**Exercise directions**
Please change the article on smoking in pregnancy starting with "Congenital heart defects are conditions" and going on through "Academy of Paediatrics.", putting "lasting disabilities" in place of "long-term disabilities". Give that stretch back with only this change.

Smoking during pregnancy may cause heart defects in infantsBy IANS
Tuesday, March 1, 2011
WASHINGTON - Children born to pregnant women who have been smoking in the first three months of their pregnancy may suffer from heart defects, a study has found.
The study conducted by the US Center for Disease Control and Prevention (CDC), has found that women who smoke in the first trimester face a 20 to 70 percent greater likelihood that a baby would be born with congenital heart defects.
Congenital heart defects are the most common type of birth defects, contributing to approximately 30 percent of infant deaths from birth defects annually, Xinhua reported.
The study has found a link between tobacco exposure and certain types of defects such as those that obstruct the flow of blood from the right side of the heart into the lungs and openings between the upper chambers of the heart.
“Women who smoke and are thinking about becoming pregnant need to quit smoking, and if they’re already pregnant, they need to stop,” says CDC Director Thomas R. Frieden.
“Quitting is the single most important thing a woman can do to improve her health as well as the health of her baby.”
“Successfully stopping smoking during pregnancy also lowers the chances of pregnancy complications such as preterm delivery and that an infant will have other complications such as low birth weight,” says Adolfo Correa, medical officer in CDC’s National Centre on Birth Defects and Developmental Disabilities.
The findings of the study, Maternal Smoking and Congenital Heart Defects in the Baltimore-Washington Infant, are based on the cases of congenital heart defects in the US.
Infants born from 1981-1989 were included in the analysis.
Congenital heart defects are conditions present at birth that decrease the ability of the heart to work well, which can result in an increased likelihood of death or long-term disabilities. They affect nearly 40,000 infants in the US annually.
The study was published Monday in the journal Pediatrics, the official journal of the American Academy of Paediatrics.

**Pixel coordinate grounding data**

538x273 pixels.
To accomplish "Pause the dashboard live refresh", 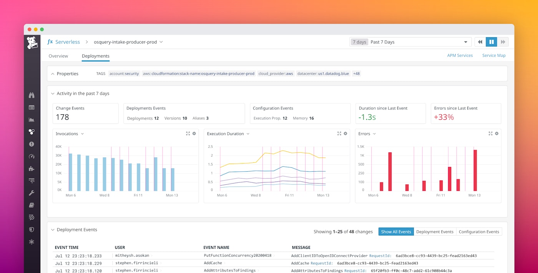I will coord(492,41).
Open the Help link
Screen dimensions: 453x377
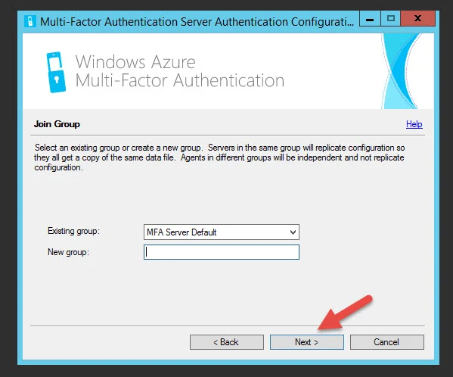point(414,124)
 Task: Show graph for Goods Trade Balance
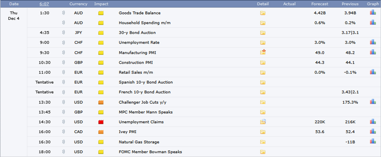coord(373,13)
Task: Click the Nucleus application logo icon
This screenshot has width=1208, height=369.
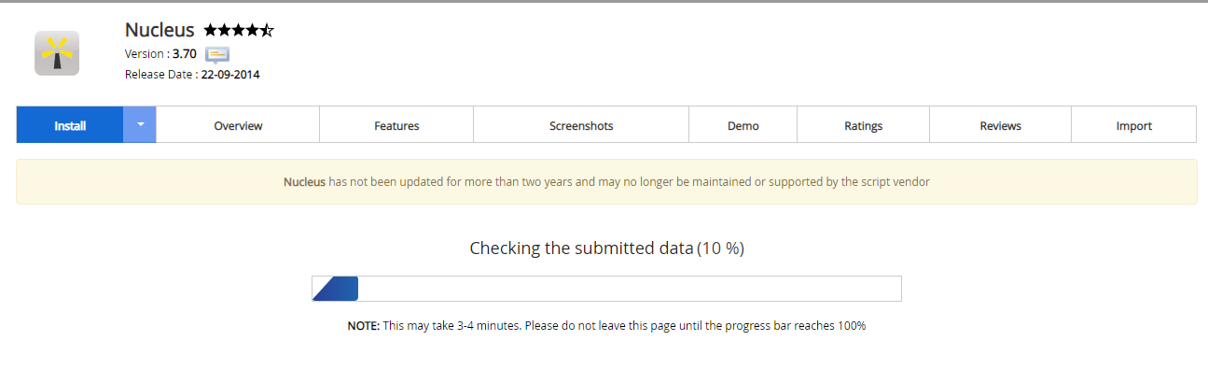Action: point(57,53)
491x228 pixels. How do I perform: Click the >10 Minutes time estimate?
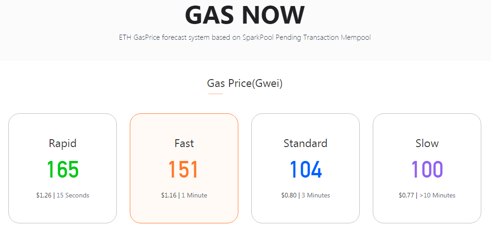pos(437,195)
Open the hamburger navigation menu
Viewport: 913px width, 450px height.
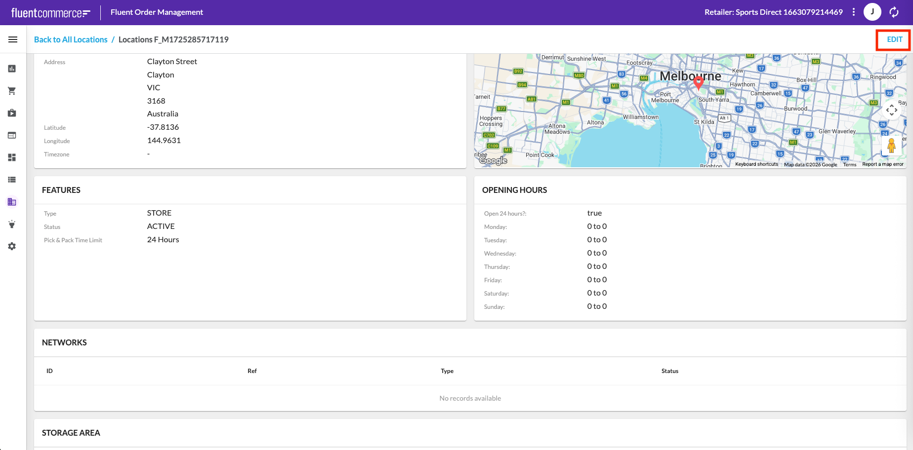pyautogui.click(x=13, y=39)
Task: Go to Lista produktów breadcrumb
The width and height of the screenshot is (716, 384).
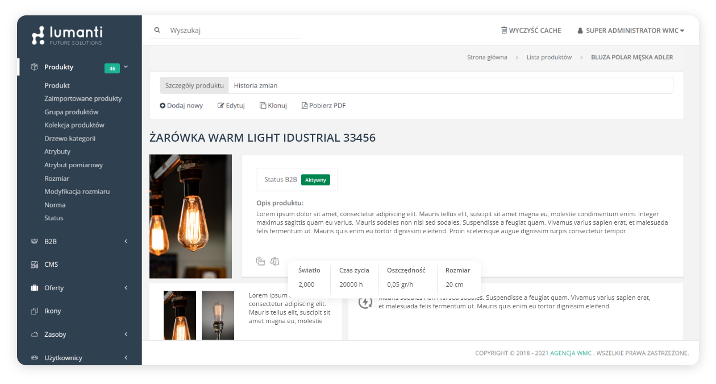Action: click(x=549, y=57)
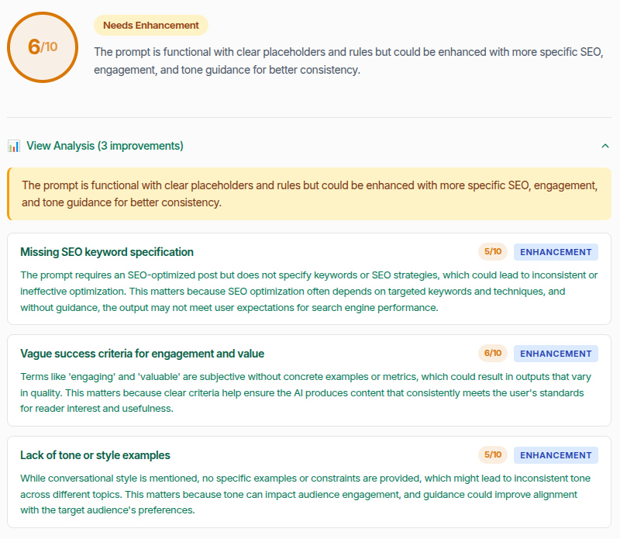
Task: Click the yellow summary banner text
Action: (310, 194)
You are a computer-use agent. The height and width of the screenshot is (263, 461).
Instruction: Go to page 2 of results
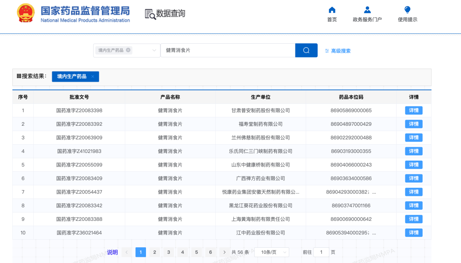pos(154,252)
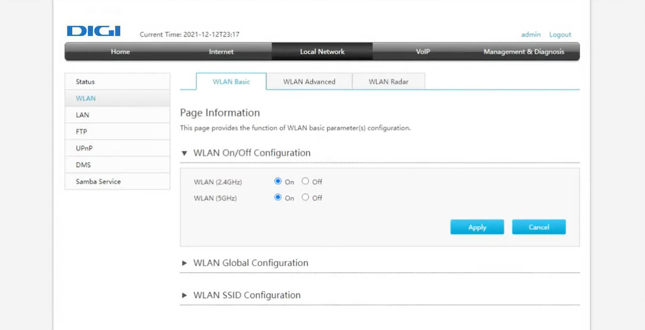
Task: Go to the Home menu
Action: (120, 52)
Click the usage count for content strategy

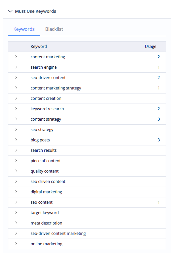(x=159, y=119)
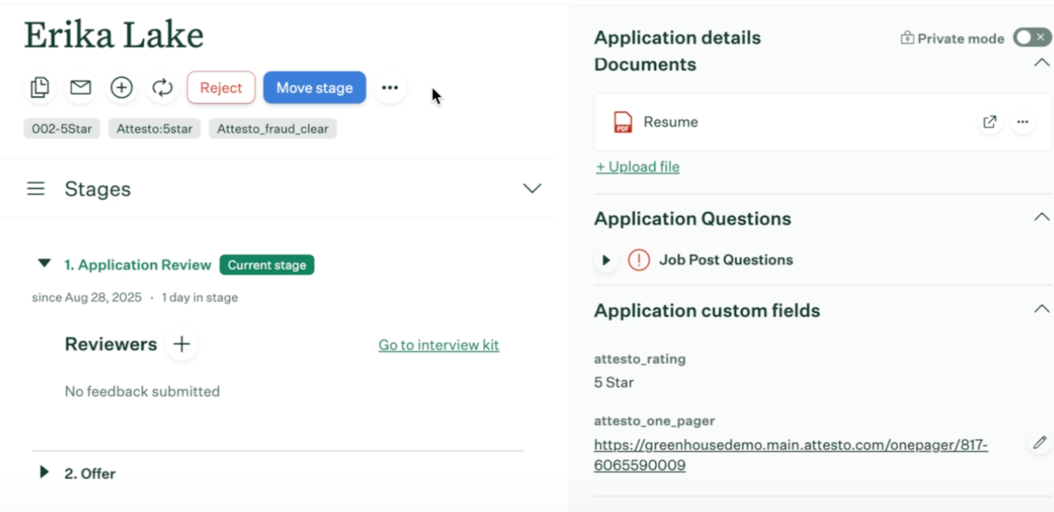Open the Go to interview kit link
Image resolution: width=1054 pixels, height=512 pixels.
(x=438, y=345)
...
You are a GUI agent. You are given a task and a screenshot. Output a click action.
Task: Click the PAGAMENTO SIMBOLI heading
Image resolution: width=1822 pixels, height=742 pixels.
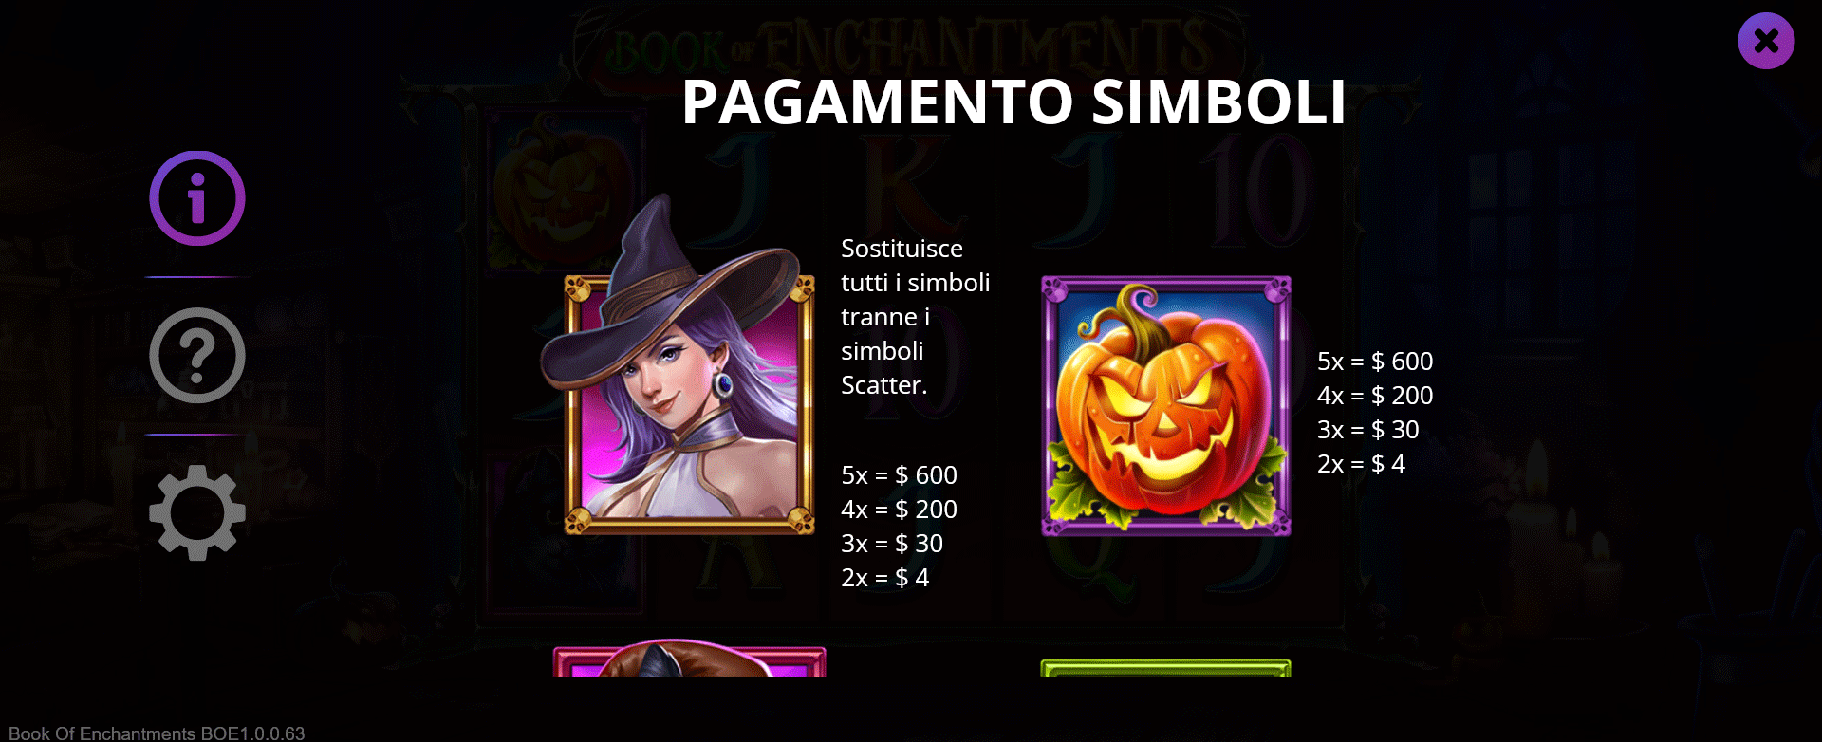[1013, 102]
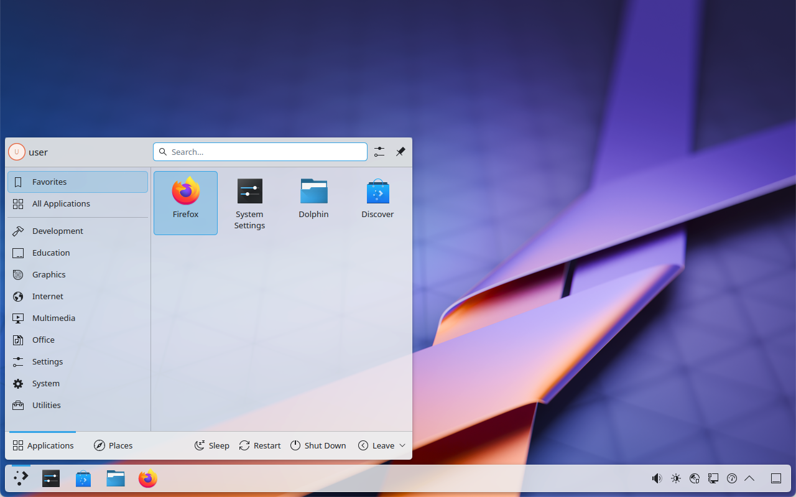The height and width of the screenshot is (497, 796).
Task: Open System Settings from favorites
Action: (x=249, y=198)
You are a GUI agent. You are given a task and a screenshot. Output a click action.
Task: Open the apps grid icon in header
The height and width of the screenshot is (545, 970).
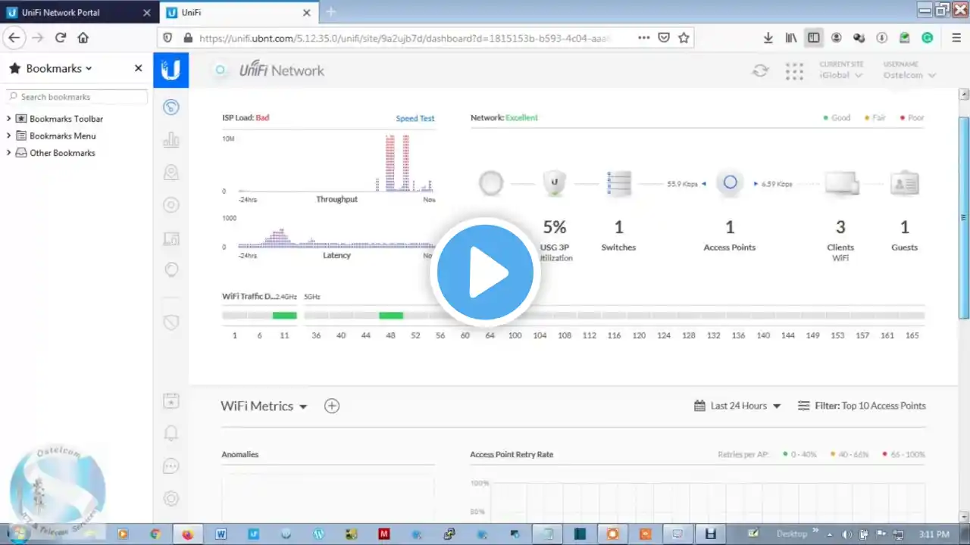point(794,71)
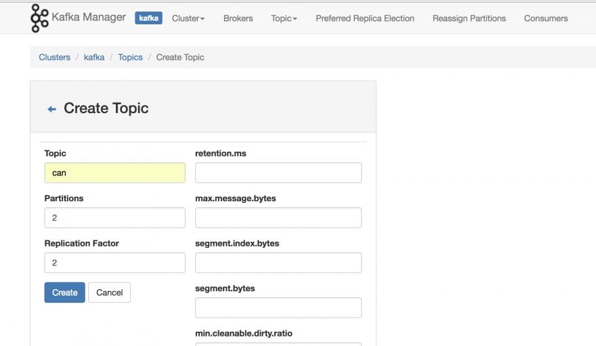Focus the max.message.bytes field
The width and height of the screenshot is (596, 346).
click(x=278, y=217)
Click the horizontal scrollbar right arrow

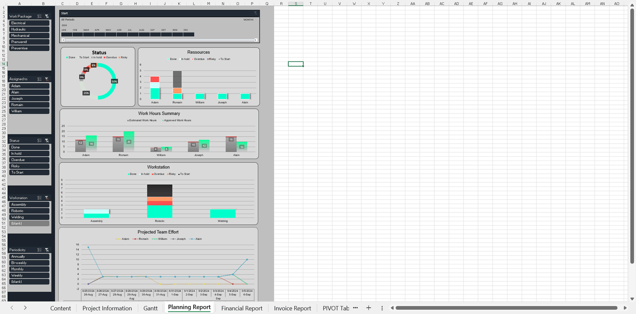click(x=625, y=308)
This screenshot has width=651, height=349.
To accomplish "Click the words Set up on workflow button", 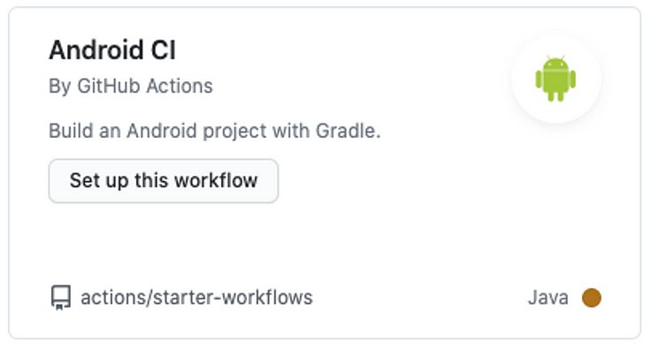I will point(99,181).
* * *
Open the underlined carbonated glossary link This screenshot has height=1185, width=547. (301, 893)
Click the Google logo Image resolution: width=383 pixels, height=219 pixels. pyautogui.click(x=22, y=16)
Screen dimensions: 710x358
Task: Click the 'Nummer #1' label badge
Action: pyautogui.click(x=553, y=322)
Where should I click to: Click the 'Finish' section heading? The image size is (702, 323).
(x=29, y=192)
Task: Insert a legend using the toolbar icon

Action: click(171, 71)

**Solution**
Congenital heart defects are conditions present at birth that decrease the ability of the heart to work well, which can result in an increased likelihood of death or lasting disabilities. They affect nearly 40,000 infants in the US annually.
The study was published Monday in the journal Pediatrics, the official journal of the American Academy of Paediatrics.